И нам их передаст». Но счастие поэта
Меж ими не найдет сердечного привета,
Когда боязненно безмолвствует оно...

Александр Сергеевич Пушкин
В гораздо более развернутом виде те же мысли 26 октября Пушкин воплотит в прозе. Иногда представляясь в третьем лице, он позволил себе поразительное откровение.

«Несмотря на великие преимущества, коими пользуются стихотворцы (признаться, кроме права ставить винительный вместо родительного падежа после частицы не и кой-каких еще так называемых стихотворческих вольностей, мы никаких особенных преимуществ за стихотворцами не ведаем) — как бы то ни было, несмотря на всевозможные их преимущества, эти люди подвержены большим невыгодам и неприятностям. Не говорю о их обыкновенном гражданском ничтожестве и бедности, вошедшей в пословицу, о зависти и клевете братьи, коих они делаются жертвами, если они в славе, о презрении и насмешках, со всех сторон падающих на них, если произведения их не нравятся,— но что, кажется, может сравниться с несчастием для них неизбежимым (разумеем суждения глупцов)? Однако же и сие горе, как оно ни велико, не есть крайним еще для них. Зло самое горькое, самое нестерпимое для стихотворца есть его звание, прозвище, коим он заклеймен и которое никогда его не покидает. Публика смотрит на него как на свою собственность, считает себя вправе требовать от него отчета в малейшем шаге. По ее мнению, он рожден для ее удовольствия и дышит для того только, чтоб подбирать рифмы. Требуют ли обстоятельства присутствия его в деревне, при возвращении его первый встречный спрашивает его: не привезли ли вы нам чего-нибудь нового? Явится ль он в армию, чтоб взглянуть на друзей и родственников, публика требует непременно от него поэмы на последнюю победу, и газетчики сердятся, почему долго заставляет он себя ждать. Задумается ли он о расстроенных своих делах, о предположении семейственном, о болезни милого ему человека, тотчас уже пошлая улыбка сопровождает пошлое восклицание: верно изволите сочинять. Влюбится ли он, красавица его нарочно покупает себе альбом и ждет уже элегии. Приедет ли он к соседу поговорить о деле или просто для развлечения от трудов, сосед кличет своего сынка и заставляет мальчишку читать стихи такого-то, и мальчишка самым жалостным голосом угощает стихотворца его же изуродованными стихами. А это еще называется торжеством. Каковы же должны быть невзгоды? Не знаю, но последние легче, кажется, переносить. По крайней мере один из моих приятелей, известный стихотворец, признавался, что сии приветствия, вопросы, альбомы и мальчишки до такой степени бесили его, что поминутно принужден он был удерживаться от какой-нибудь грубости и твердить себе, что эти добрые люди не имели, вероятно, намерения вывести его из терпения...

Мой приятель был самый простой и обыкновенный человек, хотя и стихотворец.
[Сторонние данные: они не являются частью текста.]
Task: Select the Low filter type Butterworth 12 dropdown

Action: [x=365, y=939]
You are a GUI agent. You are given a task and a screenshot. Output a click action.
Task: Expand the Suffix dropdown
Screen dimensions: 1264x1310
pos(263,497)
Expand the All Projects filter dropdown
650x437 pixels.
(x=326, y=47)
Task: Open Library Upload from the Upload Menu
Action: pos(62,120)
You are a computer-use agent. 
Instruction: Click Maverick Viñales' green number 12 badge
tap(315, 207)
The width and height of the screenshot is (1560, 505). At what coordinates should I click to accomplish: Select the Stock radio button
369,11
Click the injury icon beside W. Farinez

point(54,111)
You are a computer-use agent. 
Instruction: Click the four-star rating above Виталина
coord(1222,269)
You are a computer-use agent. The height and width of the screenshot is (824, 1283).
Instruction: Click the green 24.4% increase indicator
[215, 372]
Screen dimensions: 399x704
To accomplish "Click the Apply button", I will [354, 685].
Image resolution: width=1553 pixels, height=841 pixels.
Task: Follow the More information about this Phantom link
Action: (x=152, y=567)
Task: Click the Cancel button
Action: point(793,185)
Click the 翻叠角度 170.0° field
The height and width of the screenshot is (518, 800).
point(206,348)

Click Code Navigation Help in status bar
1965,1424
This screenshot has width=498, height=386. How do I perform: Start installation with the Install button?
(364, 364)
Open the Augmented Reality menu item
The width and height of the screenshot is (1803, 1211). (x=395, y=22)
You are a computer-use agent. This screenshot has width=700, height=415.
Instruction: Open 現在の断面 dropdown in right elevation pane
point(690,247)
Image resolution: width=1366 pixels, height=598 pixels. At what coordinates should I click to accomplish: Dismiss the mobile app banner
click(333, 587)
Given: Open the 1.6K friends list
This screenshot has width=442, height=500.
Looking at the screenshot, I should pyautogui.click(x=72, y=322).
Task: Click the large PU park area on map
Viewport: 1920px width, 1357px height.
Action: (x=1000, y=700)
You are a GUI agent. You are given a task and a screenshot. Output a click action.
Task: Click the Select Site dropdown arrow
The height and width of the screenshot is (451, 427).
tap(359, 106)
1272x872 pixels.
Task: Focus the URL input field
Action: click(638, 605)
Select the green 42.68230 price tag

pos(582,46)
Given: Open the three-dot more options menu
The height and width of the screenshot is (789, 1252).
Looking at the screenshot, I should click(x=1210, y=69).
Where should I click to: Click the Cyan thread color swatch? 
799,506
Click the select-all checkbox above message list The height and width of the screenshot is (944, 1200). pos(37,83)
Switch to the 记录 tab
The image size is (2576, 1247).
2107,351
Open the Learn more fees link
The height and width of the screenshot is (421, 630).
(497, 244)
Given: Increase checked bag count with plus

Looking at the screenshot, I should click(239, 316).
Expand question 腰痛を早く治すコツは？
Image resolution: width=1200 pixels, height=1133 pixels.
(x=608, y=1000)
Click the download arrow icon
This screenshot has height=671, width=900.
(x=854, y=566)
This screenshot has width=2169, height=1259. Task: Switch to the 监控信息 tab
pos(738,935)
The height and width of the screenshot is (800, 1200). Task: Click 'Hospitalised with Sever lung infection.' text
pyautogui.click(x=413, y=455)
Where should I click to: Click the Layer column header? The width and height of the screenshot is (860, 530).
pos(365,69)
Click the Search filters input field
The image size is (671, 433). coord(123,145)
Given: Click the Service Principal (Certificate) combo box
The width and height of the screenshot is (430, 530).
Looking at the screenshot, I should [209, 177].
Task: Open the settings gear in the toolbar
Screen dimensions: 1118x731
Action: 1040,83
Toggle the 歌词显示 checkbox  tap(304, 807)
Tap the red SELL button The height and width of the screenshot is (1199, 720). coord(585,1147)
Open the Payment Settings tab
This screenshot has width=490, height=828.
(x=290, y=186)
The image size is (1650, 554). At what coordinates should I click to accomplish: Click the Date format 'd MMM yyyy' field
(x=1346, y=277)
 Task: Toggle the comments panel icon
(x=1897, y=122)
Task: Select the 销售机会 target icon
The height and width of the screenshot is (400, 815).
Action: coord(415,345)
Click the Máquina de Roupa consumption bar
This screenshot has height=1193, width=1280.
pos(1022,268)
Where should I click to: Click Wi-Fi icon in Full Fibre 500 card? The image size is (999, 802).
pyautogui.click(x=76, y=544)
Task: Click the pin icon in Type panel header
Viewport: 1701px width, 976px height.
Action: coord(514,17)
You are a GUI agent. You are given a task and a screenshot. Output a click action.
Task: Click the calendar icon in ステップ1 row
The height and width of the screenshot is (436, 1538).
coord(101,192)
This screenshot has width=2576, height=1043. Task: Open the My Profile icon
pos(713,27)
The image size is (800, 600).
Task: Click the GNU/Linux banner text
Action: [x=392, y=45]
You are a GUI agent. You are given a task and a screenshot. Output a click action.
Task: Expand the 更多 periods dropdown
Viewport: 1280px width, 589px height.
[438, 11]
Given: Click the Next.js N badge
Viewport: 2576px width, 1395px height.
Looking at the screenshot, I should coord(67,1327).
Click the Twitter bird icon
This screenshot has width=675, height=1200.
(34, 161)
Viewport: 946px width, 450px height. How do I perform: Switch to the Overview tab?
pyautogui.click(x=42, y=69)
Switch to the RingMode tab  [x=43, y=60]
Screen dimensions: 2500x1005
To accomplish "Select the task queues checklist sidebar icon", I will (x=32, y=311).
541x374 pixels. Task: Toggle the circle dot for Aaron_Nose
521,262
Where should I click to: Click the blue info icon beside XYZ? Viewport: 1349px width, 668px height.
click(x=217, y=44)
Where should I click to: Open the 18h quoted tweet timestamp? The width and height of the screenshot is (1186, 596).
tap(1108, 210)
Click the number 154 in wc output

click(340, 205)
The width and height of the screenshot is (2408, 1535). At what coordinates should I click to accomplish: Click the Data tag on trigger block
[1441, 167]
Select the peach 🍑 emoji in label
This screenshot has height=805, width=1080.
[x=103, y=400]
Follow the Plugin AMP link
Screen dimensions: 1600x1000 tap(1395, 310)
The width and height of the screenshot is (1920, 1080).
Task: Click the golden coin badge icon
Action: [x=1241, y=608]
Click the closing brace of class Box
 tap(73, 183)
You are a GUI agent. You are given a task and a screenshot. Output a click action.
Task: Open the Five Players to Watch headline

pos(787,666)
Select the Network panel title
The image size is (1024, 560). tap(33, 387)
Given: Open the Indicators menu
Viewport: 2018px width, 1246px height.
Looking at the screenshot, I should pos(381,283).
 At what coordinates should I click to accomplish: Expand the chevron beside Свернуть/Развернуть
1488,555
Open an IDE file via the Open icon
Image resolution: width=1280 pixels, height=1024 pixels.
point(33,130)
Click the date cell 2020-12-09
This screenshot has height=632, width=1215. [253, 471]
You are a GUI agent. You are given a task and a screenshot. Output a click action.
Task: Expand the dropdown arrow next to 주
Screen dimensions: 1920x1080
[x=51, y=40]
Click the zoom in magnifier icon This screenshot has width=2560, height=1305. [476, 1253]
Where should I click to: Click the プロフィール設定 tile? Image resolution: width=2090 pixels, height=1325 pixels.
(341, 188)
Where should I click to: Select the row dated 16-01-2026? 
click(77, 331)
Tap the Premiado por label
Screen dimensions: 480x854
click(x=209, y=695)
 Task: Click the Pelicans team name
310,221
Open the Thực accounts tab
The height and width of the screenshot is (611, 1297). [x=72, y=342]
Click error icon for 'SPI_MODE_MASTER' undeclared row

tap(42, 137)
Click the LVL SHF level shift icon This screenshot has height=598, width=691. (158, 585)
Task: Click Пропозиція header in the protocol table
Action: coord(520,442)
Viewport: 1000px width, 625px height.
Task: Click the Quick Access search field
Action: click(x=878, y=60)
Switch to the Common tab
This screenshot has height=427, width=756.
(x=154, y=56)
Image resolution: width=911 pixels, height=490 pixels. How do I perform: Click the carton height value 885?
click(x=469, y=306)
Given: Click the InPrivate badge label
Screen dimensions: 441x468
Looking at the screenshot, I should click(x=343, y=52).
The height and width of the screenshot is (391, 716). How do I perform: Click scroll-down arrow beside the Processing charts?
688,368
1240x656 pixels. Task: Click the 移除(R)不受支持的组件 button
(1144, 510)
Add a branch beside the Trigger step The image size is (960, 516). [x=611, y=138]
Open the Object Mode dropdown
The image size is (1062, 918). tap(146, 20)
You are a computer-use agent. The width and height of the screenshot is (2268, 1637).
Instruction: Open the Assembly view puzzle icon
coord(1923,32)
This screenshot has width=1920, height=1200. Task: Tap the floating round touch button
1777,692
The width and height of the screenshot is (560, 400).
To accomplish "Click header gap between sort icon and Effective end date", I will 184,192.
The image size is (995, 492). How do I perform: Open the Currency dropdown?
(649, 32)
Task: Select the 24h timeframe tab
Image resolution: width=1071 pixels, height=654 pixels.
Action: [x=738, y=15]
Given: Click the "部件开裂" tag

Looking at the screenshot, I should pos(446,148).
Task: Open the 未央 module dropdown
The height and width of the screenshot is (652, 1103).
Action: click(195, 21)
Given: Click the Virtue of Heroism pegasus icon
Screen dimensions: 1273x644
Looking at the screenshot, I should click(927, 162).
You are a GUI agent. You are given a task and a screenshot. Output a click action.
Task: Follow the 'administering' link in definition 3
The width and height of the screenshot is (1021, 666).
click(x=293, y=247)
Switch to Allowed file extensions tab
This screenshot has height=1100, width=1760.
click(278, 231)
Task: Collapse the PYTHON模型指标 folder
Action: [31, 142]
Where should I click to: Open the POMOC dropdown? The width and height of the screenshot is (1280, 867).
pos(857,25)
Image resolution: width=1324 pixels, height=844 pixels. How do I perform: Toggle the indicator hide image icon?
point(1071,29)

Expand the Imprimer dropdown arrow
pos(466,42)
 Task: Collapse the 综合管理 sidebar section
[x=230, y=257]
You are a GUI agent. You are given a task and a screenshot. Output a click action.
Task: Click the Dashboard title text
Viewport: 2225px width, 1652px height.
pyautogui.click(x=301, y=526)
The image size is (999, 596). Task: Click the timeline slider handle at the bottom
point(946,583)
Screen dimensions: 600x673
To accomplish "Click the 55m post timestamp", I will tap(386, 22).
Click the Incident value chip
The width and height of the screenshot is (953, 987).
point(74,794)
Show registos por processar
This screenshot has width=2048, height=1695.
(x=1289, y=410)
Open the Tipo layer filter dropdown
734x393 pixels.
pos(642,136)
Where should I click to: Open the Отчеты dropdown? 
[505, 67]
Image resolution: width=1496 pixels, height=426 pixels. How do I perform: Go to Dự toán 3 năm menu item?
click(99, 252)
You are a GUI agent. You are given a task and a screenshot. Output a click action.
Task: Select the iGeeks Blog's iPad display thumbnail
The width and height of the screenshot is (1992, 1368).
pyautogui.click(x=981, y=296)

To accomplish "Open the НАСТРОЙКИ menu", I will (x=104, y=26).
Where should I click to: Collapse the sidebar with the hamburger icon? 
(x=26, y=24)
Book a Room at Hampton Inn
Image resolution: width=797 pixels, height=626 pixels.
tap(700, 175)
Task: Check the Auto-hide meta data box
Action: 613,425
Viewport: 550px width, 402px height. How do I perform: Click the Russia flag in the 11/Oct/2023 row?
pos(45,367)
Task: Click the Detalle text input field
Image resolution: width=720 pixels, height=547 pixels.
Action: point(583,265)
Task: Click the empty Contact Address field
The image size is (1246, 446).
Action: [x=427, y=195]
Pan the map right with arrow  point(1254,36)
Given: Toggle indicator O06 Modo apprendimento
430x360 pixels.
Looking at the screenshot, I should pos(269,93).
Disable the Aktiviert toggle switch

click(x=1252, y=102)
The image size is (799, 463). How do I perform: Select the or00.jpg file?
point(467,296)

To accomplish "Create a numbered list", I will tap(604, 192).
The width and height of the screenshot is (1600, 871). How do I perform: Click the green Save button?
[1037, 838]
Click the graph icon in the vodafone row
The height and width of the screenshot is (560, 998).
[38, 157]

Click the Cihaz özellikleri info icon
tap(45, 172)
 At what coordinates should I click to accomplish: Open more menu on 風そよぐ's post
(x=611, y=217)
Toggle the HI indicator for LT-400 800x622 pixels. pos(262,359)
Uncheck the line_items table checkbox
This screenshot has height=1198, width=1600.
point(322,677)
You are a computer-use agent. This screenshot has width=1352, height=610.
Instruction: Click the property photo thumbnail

Когда находила на него такая дрянь (так называл он вдохновение), то он запирался в своей комнате и писал в постеле с утра до позднего вечера, одевался наскоро, чтоб пообедать в ресторации, выезжал часа на три, возвратившись, опять ложился в постелю и писал до петухов. Это продолжалось у него недели две, три, много месяц, и случалось единожды в год, всегда осенью. Приятель мой уверял меня, что он только тогда и знал истинное счастие. Остальное время года он гулял, читая мало и не сочиняя ничего, и слыша поминутно неизбежимый вопрос: скоро ли вы нас подарите новым произведением пера вашего? Долго дожидалась бы почтеннейшая публика подарков от моего приятеля, если б книгопродавцы не платили ему довольно дорого за его стихи. Имея поминутно нужду в деньгах, приятель мой печатал свои сочинения и имел удовольствие потом читать о них печатные суждения (см. выше), что называл он в своем энергическом просторечии — подслушивать у кабака, что говорят об нас холопья.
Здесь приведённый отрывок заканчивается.